Work required
Exactly the lines from the line containing "Продавница (337, 58)" through the last line of the entries below should appear in the answer, reproduced verbatim.

Records provided
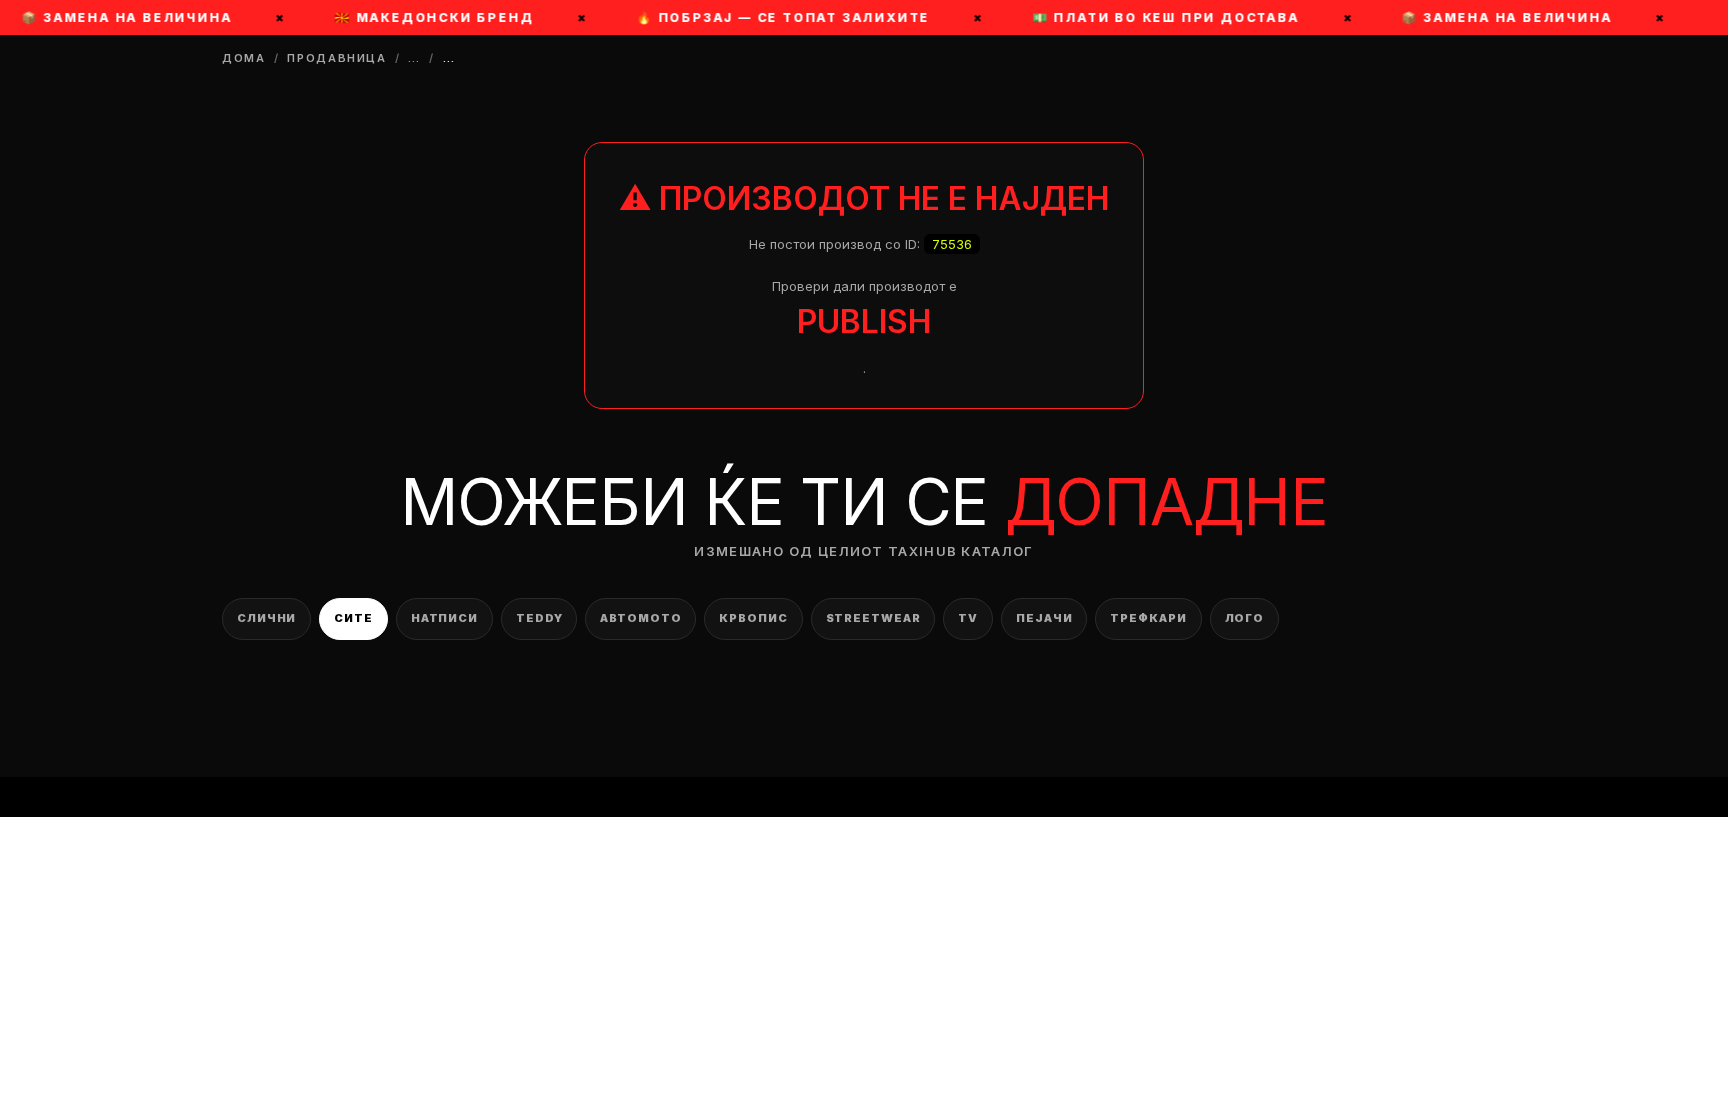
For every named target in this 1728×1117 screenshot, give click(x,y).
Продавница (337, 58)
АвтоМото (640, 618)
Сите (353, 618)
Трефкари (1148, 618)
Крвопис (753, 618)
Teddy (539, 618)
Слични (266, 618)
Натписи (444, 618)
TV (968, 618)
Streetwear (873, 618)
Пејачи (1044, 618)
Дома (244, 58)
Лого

Solution to this task
Продавница (337, 58)
АвтоМото (640, 618)
Сите (353, 618)
Трефкари (1148, 618)
Крвопис (753, 618)
Teddy (539, 618)
Слични (266, 618)
Натписи (444, 618)
TV (968, 618)
Streetwear (873, 618)
Пејачи (1044, 618)
Дома (244, 58)
Лого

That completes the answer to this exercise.